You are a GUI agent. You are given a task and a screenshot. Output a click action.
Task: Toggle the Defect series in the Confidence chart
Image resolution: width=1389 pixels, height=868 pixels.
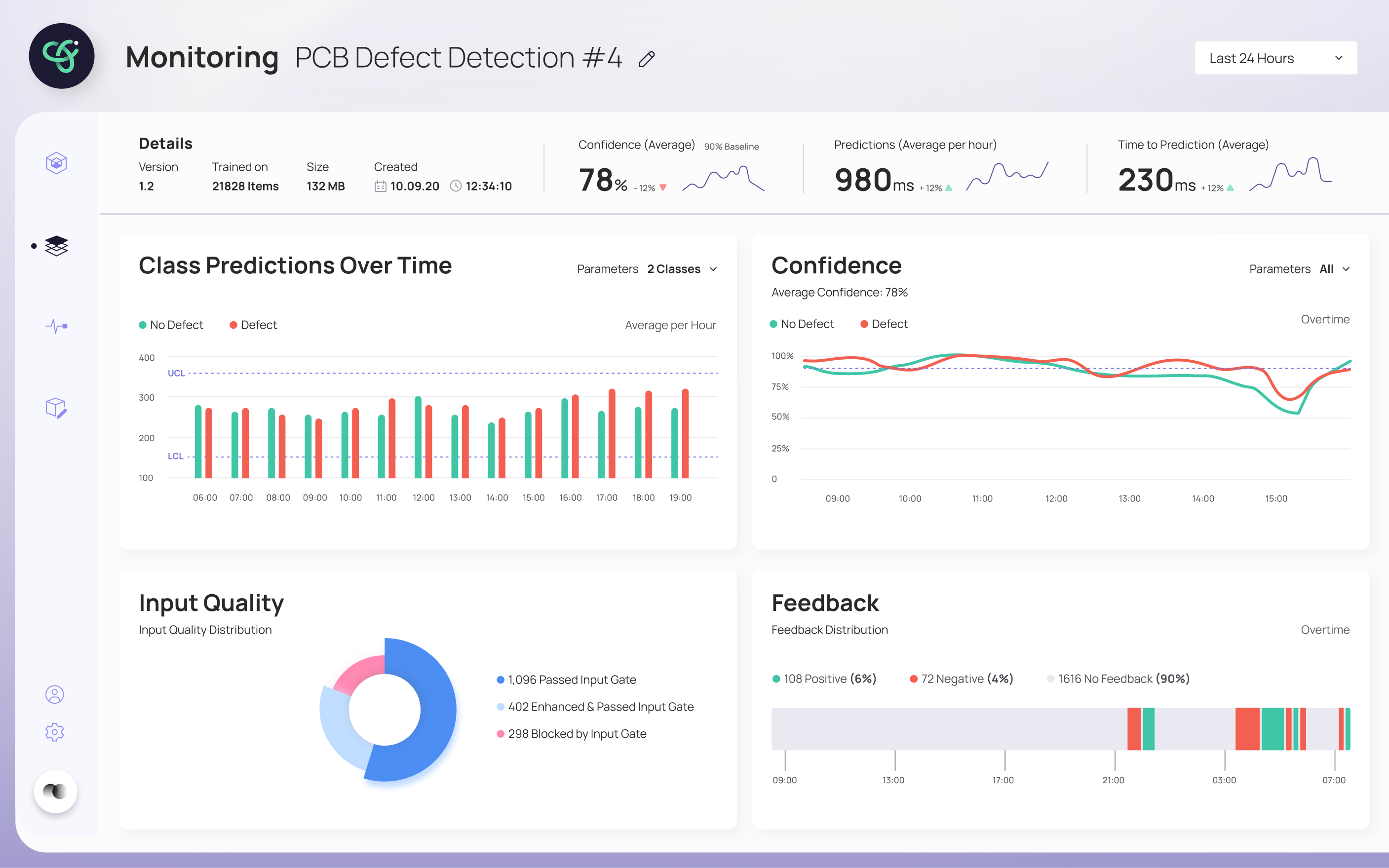pyautogui.click(x=884, y=324)
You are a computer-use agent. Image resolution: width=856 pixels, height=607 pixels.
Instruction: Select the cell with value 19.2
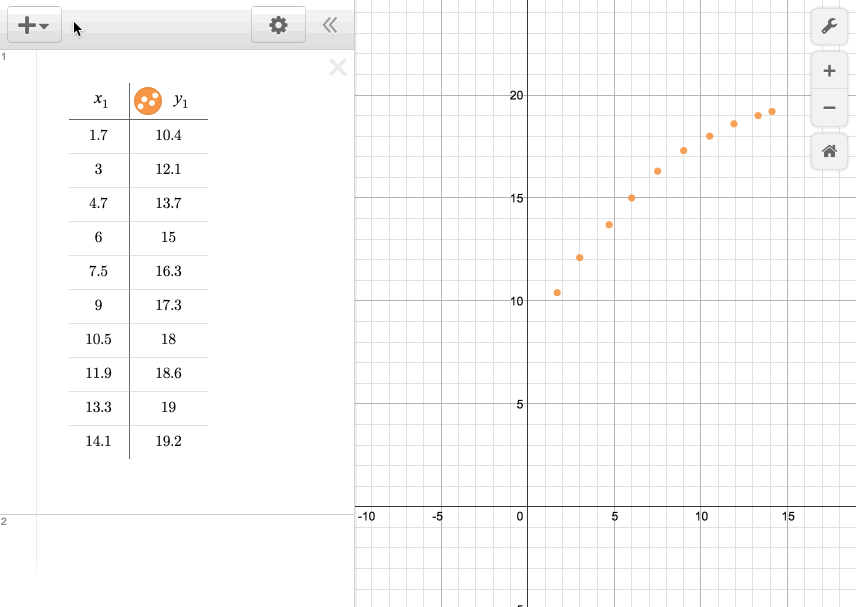(168, 441)
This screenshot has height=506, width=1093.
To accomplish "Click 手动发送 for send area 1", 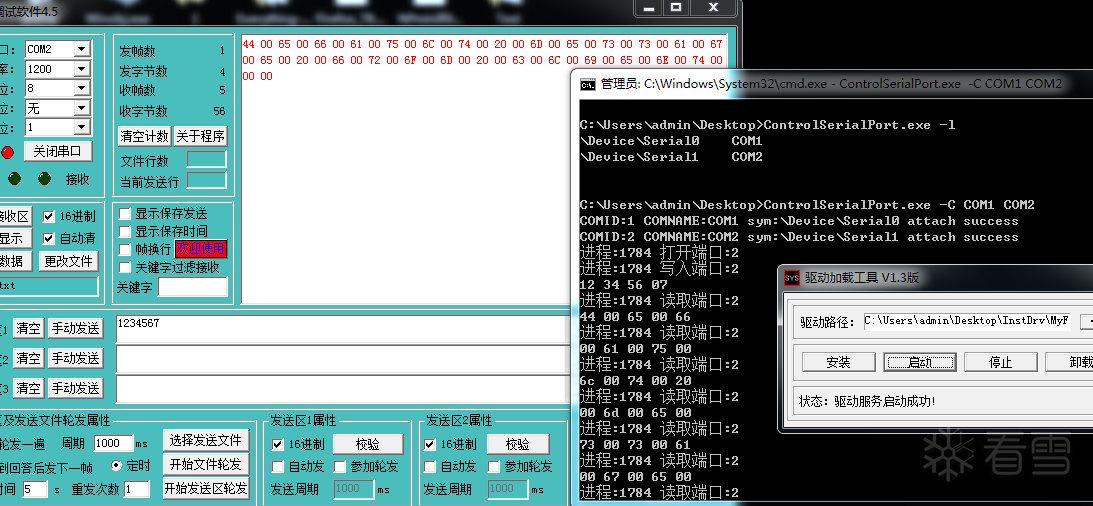I will tap(75, 328).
########
Task details -> Wherever a line in the data above holds the word "agent", copy that line.

Answer box ->
You are a GUI agent. You are given a task and a screenshot. Output a click action.
You are a computer-use agent. Image resolution: width=856 pixels, height=607 pixels.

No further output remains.